= WRITTEN EXERCISE =
Reproduce only the stretch of the records below from the line containing "outbreak [531, 733]" through the line containing "Chapter (89, 1256)", including any request lines in between. Scale every coordinate in the answers by 2.35 and round each result to a whole number, with halves rounded up.

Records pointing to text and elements
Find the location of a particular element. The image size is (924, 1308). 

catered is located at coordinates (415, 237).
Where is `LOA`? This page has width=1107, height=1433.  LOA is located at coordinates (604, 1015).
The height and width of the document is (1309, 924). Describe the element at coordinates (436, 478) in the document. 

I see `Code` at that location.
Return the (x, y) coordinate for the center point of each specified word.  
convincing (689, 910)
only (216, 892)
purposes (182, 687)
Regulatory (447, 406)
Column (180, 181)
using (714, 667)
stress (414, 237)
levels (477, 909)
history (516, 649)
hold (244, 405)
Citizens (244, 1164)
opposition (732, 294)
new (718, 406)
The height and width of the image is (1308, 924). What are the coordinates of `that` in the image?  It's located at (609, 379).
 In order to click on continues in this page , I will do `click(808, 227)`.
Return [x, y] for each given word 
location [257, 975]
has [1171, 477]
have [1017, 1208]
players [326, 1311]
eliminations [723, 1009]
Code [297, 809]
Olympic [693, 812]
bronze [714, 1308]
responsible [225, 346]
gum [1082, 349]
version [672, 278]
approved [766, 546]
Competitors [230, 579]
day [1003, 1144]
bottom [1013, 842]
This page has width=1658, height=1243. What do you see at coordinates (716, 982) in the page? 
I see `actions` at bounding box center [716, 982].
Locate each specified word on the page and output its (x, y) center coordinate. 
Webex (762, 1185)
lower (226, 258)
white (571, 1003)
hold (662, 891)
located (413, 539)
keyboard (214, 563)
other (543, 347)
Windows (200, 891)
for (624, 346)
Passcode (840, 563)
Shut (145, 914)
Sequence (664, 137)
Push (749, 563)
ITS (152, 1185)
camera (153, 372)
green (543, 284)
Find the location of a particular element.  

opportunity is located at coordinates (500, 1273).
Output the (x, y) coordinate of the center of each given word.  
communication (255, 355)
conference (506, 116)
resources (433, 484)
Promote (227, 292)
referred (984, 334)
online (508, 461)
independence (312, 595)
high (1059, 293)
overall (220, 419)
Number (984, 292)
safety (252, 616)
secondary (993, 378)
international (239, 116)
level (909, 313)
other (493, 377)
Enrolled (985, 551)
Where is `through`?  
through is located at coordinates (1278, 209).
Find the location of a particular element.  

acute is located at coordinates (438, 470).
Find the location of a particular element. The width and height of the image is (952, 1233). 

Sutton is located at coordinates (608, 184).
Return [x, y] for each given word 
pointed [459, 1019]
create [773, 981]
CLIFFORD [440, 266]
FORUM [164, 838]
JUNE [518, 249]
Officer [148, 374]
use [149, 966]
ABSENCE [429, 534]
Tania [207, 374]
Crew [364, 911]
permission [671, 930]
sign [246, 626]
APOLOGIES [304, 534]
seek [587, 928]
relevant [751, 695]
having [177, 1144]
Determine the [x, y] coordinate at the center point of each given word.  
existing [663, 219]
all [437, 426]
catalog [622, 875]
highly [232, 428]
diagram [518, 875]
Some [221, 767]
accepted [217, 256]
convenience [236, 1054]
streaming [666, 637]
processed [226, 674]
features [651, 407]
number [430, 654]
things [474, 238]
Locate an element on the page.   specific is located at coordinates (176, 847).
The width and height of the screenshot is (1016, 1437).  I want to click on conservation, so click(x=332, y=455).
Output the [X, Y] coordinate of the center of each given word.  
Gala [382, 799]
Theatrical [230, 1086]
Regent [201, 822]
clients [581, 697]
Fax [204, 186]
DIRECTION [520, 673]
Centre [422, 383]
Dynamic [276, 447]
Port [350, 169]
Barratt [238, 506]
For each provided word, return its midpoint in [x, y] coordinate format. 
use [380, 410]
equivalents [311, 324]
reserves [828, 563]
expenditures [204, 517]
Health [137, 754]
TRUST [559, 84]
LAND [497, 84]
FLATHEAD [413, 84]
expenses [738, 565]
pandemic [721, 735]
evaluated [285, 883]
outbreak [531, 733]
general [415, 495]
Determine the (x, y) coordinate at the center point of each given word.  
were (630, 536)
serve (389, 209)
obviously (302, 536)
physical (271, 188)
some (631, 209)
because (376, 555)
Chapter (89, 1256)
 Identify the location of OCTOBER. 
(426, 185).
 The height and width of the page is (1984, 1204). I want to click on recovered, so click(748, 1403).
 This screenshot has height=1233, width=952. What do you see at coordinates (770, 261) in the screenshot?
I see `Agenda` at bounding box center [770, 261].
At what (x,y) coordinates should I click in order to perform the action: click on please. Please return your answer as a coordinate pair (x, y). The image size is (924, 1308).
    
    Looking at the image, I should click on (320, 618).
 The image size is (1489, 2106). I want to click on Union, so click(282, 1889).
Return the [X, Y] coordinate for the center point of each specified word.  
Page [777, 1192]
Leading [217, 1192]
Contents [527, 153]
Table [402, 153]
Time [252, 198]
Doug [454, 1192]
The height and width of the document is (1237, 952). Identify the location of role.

= ANSWER =
outbreak [1248, 1723]
general [975, 1163]
Determine the (x, y) coordinate at the center point of each given word.  
were (1481, 1260)
serve (914, 491)
obviously (710, 1260)
physical (637, 442)
some (1483, 491)
because (884, 1304)
Chapter (209, 2952)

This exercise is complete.